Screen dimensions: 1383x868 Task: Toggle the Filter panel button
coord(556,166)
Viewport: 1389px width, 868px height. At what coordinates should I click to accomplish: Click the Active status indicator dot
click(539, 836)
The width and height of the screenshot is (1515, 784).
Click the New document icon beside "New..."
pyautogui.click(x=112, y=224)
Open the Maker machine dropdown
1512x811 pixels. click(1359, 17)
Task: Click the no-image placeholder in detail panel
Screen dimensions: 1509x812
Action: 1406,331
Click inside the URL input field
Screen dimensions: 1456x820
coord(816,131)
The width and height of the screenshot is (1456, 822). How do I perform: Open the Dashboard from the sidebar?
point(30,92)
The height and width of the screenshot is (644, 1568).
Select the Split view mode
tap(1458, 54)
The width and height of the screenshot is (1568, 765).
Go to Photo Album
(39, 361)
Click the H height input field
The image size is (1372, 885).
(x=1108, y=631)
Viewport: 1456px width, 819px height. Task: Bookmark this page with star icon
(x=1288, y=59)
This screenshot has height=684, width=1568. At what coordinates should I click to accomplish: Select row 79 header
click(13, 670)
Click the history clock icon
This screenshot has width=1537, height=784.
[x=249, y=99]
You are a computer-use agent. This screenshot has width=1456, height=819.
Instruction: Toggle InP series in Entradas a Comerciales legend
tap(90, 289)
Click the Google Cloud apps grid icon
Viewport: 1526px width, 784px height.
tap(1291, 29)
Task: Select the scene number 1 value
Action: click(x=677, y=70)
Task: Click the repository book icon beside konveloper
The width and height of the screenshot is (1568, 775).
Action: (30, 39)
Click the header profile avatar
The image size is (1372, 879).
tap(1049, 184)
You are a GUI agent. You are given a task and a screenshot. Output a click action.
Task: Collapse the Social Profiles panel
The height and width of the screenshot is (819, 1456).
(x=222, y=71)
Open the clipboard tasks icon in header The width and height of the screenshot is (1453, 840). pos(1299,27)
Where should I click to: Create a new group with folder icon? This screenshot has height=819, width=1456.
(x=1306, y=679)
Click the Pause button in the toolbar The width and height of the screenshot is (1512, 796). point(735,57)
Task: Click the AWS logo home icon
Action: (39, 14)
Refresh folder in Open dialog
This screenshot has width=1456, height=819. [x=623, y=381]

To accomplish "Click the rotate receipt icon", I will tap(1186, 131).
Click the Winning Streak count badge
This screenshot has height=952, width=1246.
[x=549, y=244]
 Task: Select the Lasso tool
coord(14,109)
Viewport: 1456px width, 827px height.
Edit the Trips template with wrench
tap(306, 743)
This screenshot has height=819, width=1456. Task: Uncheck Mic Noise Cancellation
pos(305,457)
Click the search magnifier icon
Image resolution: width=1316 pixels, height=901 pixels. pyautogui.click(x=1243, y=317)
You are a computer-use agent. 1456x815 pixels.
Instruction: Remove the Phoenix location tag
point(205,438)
++++++
[What the task requires]:
Which lines of the data contain the string "computer"? Copy each one.

[Answer for the task]:
You are a computer-use agent. This screenshot has width=1456, height=819.
You are a computer-use agent. 1456x815 pixels.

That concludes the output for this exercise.